These kind of people deserve it; it's their own fault for accepting people they don't know.

What secrets?? lol
Why on earth would anyone put their secrets on facebook? Even if it is completely hidden and only themselves can see it

Navan said,
So the bots sent out requests, 3055 accepted... how many of the accepted were bots?

Haha! Actually that would be interesting to find out

You have to remember the most people are inherently stupid.

And only those aware of these sorts of things will secure their data accordingly.
But seriously as +Rudy said "Do People really accept Friends they don't know?"

Have to be pretty much a moron to accept a friend without getting to know them! It's like real life, there's friends ( who you see regularly or talk to regularly) then there's acquaintances, ( who are friends of friends etc)
I think the word friend takes on a whole new meaning in facebook for some.

Facebook has always been about releasing informations to everyone on the internet. The privacy option comes long after it firsts release.

Now everybody get scared when some infos are being released to the Internet, sounds like you didn't get the point of Facebook then.

And if you disagree, ask yourself if you really need a Facebook account after all

Anthonyd said,
Facebook has always been about releasing informations to everyone on the internet. The privacy option comes long after it firsts release.

Now everybody get scared when some infos are being released to the Internet, sounds like you didn't get the point of Facebook then.

And if you disagree, ask yourself if you really need a Facebook account after all

Exactly. that's why i prefer to avoid Facebook if possible as you can just tell by the way it's setup it's not the most anonymous way to be online as it basically keeps privacy to a minimum. it's just so much crap uses it nowadays your damn near forced into using it at least from time to time.

i guess the main thing i dislike about it is how it forces you to use your real name (and it's generally to interconnected) but besides that i try to keep my use of it to a general minimum.

at least with Twitter you can stay pretty much anonymous like most website as you can use a random name etc which keeps that basic level of privacy intact unlike Facebook.

Rudy said,
Do people really accept "friends" they don't know?

Oh she/he looks hot....going to add them.

Friend of friends, must be okay, I'll add them.

People are stupid.

It's an inherent problem to all sites that feature some kind of social network sub-function. Hell, even Neowin has Friends feature, therefore it's social.

This all boils down to the stupid people having an irresistable urge to collect virtual friends and accept pretty much anyone.
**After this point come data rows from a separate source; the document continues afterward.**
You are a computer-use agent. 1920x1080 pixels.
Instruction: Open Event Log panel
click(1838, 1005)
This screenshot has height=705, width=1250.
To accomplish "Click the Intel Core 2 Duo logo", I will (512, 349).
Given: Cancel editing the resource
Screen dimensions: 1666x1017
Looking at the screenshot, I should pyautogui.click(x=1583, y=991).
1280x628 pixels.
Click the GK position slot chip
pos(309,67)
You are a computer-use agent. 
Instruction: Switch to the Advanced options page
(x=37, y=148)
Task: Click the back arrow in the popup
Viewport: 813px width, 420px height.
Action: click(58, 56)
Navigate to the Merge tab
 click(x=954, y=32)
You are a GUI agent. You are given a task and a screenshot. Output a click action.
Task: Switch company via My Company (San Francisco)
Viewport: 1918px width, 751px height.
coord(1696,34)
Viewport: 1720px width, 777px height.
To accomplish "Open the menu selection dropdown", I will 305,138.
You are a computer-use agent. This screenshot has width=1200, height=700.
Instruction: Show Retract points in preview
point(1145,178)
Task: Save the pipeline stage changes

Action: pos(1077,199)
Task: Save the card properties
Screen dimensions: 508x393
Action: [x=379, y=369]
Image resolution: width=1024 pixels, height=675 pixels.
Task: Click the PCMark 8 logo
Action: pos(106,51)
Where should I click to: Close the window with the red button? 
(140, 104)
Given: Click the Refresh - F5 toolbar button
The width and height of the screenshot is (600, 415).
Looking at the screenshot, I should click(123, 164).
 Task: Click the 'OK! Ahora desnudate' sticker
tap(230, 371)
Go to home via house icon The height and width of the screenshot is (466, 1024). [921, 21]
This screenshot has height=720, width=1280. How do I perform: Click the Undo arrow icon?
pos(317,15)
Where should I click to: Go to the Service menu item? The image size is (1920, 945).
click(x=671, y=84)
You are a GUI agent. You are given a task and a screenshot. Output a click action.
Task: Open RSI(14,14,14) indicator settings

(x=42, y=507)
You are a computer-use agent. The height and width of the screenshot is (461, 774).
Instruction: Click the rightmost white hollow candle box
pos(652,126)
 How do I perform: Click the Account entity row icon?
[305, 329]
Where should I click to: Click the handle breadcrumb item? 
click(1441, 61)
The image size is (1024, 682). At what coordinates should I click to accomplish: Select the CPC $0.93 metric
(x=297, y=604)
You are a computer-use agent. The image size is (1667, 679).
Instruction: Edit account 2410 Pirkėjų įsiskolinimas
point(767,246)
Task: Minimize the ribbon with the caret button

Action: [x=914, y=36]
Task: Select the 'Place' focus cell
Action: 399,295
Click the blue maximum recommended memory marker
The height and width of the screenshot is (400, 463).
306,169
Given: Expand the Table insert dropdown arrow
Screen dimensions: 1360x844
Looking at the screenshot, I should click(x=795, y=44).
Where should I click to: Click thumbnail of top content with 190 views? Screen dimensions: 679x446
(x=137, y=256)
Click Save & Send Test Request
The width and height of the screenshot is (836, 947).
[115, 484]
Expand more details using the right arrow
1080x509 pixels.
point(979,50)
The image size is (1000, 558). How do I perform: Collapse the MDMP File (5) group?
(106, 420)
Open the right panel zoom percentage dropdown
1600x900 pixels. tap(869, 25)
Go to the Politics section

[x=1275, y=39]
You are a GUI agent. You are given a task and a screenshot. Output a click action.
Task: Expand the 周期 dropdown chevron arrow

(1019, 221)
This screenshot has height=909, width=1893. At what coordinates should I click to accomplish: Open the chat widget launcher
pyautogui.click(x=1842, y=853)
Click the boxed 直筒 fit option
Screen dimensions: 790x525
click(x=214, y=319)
And, lastly, this exploit has worked really well in real life for ages. Not all your friends are your friends, duh.

yowan said,
Is this even fully legal?

According to El Reg, Facecrack is already putting these concerns to the boffins.
Also, the success factor of bots is allegedly higher because of originating from a trusted IP addresses. Universities can't be trusted!

yowan said,
Is this even fully legal?

If you accept someone without checking, it is your fault. Getting information is what a social network is really about...No different than harvesting information from other online sources, a phone book, etc.